Tasks for this exercise:
1/ In the page excerpt, what 2007 work inspired the approach of the Self-Supervised Classifier?
2/ Update the page excerpt by writing out the part that begins at the words "Sets all of" and ends after "(default = 0)", replacing "Regular Expression" with "regex pattern".

Page excerpt:
▽
- Introduction
- Documentation
Self-Supervised Classifier is a set of functions which together comprise a model for classifying sentences as relevant or not. The approach was inspired by Banko et al.'s 2007 "Open Information Extraction from the Web" which used a self-supervised learner to perform open information extraction. We are taking much the same approach to relevancy classification by having the learner tag certain sentences as relevant or irrelevant based on keyword input and then Doc2Vec is trained on these tagged sentences to learn more complex features.
Sets all of the text to lower case, removes all non-alphanumeric characters besides apostrophe (') and hyphen (-) with a Regular Expression. All words are lemmatized and then stemmed.
Parameters
- doc (string or list of strings) : a sentence in either string for or list of words form
Returns
- list of strings : the sentence after the Natural Language Processing techniques have been applied
Produces TaggedDocuments and labels them appropriately from the documents in the Profile Manager instance and saves them in "../data/profilemanager/TaggedDocuments/Labeled/". Multithreading safe using instances/iam
Parameters
- pm (ProfileManager) : a ProfileManager with the documents you would like to Tag
- instances (int) : the number of instances you'd like to run in parallel
- iam (int) : the current instance's assignment [0-instances) (default = 0)
Returns
- None
Produces TaggedDocuments and labels them appropriately from the documents in the Web Resource Manager instance and saves them in "../data/TaggedDocuments/Labeled/". Multithreading safe using instances/iam
Parameters
- manager (WebResourceManager) : a ProfileManager with the documents you would like to Tag
Returns
- None
Returns the TF-IDF value of the document using the tfidf instance
Parameters
- tfidf (sklearn.feature_extraction.text.TfidfVectorizer) : a TtfidfVectorizer with 'english' stop words and fitted to the corpus
- document (string) : the document to score
Returns
- float : the TF-IDF score of the document
Scores the TaggedDocuments in "../data/profilemanager/TaggedDocuments/Labeled" using Profile Manager Doc2Vec model and saves them in "../data/profilemanager/TaggedDocuments/Classified/".
Returns
- None
Scores the TaggedDocuments in "../data/TaggedDocuments/Labeled" using Web Resource Manager Doc2Vec model and saves them in "../data/TaggedDocuments/Classified/".
Returns
- None
Scores the documents in the Profile Manager instance using TF-IDF and saves them in "../data/profilemanager/TaggedDocuments/Classified/". Multithreading safe using instances/iam.
△
(Rows from a dataset)
▽
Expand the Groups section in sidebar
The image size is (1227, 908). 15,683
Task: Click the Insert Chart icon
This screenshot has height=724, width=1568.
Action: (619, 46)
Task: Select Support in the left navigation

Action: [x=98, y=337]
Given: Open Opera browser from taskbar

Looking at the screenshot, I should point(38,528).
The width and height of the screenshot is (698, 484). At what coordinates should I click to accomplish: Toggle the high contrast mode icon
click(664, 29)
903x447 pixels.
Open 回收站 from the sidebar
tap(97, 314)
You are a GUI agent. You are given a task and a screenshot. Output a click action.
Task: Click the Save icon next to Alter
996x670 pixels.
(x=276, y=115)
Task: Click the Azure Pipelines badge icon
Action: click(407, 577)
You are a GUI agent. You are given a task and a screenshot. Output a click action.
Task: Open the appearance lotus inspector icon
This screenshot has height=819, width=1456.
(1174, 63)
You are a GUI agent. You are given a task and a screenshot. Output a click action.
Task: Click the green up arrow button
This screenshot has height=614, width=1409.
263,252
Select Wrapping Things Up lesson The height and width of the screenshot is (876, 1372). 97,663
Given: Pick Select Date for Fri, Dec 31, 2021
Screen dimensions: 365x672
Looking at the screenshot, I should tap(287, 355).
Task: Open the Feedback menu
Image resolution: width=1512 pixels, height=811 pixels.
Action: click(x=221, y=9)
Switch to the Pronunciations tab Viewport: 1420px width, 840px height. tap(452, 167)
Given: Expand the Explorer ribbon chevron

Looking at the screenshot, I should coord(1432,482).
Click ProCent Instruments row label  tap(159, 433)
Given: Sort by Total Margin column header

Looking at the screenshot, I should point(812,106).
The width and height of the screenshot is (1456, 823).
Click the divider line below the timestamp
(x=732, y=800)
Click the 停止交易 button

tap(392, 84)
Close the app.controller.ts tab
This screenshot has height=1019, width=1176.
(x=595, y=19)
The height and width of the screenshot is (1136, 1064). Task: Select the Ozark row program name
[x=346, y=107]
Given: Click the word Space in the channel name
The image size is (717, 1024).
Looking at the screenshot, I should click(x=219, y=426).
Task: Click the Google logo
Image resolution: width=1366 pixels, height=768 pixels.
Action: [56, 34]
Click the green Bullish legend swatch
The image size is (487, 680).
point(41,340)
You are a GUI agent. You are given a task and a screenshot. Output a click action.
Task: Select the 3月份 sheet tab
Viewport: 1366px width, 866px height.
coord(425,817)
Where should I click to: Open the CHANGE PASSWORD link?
△
Correct answers:
1/ Banko et al.'s "Open Information Extraction from the Web"

2/
Sets all of the text to lower case, removes all non-alphanumeric characters besides apostrophe (') and hyphen (-) with a regex pattern. All words are lemmatized and then stemmed.
Parameters
- doc (string or list of strings) : a sentence in either string for or list of words form
Returns
- list of strings : the sentence after the Natural Language Processing techniques have been applied
Produces TaggedDocuments and labels them appropriately from the documents in the Profile Manager instance and saves them in "../data/profilemanager/TaggedDocuments/Labeled/". Multithreading safe using instances/iam
Parameters
- pm (ProfileManager) : a ProfileManager with the documents you would like to Tag
- instances (int) : the number of instances you'd like to run in parallel
- iam (int) : the current instance's assignment [0-instances) (default = 0)